» **Stated exercise**
Rewrite every line of the data below as a numbered list, leaving out blank lines.

»»

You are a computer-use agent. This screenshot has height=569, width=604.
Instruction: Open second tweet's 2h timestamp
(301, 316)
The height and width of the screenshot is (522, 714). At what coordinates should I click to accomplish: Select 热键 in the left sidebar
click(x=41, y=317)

««

» **Correct answer**
1. You are a computer-use agent. This screenshot has height=569, width=604.
2. Instruction: Open second tweet's 2h timestamp
3. (301, 316)
4. The height and width of the screenshot is (522, 714). At what coordinates should I click to accomplish: Select 热键 in the left sidebar
5. click(x=41, y=317)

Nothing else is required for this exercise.